== RECORD LIST ==
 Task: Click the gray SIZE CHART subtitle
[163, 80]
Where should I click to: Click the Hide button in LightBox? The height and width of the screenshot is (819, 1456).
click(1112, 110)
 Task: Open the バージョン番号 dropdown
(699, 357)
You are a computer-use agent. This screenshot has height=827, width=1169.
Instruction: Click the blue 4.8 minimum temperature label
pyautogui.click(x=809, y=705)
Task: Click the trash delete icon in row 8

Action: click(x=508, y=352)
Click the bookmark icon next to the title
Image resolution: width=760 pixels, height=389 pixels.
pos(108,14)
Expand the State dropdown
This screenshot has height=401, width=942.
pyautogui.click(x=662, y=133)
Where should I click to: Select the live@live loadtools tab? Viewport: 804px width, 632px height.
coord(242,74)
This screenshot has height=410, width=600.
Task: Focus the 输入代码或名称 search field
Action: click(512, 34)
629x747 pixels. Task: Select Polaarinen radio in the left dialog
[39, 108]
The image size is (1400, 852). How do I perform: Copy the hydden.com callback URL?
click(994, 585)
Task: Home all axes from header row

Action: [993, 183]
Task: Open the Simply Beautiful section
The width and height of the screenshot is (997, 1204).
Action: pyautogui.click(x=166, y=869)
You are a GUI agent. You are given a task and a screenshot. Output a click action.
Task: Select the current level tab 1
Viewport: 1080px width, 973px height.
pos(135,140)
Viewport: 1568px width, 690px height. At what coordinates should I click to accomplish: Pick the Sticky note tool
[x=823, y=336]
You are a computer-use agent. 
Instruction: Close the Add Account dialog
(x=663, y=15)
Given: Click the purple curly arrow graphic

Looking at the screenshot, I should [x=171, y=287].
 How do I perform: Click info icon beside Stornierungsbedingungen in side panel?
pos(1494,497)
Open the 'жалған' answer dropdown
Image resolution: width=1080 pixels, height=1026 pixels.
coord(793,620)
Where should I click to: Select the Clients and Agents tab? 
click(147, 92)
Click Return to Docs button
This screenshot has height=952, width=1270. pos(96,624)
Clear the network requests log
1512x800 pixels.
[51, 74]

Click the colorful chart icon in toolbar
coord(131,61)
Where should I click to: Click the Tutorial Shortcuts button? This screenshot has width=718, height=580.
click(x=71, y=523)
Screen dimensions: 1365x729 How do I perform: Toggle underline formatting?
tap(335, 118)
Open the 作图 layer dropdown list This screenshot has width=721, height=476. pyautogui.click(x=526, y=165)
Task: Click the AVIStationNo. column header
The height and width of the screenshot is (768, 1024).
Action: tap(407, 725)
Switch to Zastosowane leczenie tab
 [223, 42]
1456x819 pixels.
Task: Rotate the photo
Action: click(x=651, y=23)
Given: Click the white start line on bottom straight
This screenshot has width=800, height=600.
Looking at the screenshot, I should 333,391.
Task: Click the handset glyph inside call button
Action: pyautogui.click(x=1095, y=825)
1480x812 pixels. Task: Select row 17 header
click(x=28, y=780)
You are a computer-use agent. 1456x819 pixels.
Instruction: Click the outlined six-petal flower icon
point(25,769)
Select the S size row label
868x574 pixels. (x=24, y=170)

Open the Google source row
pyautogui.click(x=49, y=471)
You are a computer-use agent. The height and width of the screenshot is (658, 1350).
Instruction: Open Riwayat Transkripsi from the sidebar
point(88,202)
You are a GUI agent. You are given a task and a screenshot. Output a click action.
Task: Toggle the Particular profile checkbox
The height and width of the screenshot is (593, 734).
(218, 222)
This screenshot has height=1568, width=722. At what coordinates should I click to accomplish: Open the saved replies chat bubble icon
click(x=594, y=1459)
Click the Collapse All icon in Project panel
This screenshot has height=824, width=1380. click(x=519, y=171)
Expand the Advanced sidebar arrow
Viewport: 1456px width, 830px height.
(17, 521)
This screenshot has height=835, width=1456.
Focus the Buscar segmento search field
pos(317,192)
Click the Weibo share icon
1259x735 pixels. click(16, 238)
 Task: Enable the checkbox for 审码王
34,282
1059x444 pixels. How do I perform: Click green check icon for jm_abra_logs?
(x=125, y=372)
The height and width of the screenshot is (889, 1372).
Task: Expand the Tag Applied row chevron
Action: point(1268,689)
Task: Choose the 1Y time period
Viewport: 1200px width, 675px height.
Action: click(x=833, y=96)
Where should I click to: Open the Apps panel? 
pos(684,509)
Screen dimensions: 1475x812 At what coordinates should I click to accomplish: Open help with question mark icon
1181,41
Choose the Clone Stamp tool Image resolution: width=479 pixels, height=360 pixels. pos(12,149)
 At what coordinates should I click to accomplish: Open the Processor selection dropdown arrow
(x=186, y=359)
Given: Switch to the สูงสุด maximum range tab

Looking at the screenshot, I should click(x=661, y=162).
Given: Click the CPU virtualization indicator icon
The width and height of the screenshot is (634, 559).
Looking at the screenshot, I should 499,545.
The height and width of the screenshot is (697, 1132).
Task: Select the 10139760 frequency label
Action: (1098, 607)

== SET EXERCISE ==
Put the data from the line that contains "Viewport: 1568px width, 690px" through the line that contains "(x=663, y=15)" into a Markdown table. Use the columns No. and Line, number each row, and skip any blank lines.

== FULL ANSWER ==
| No. | Line |
|---|---|
| 1 | Viewport: 1568px width, 690px height. At what coordinates should I click to accomplish: Pick the Sticky note tool |
| 2 | [x=823, y=336] |
| 3 | You are a computer-use agent.  |
| 4 | Instruction: Close the Add Account dialog |
| 5 | (x=663, y=15) |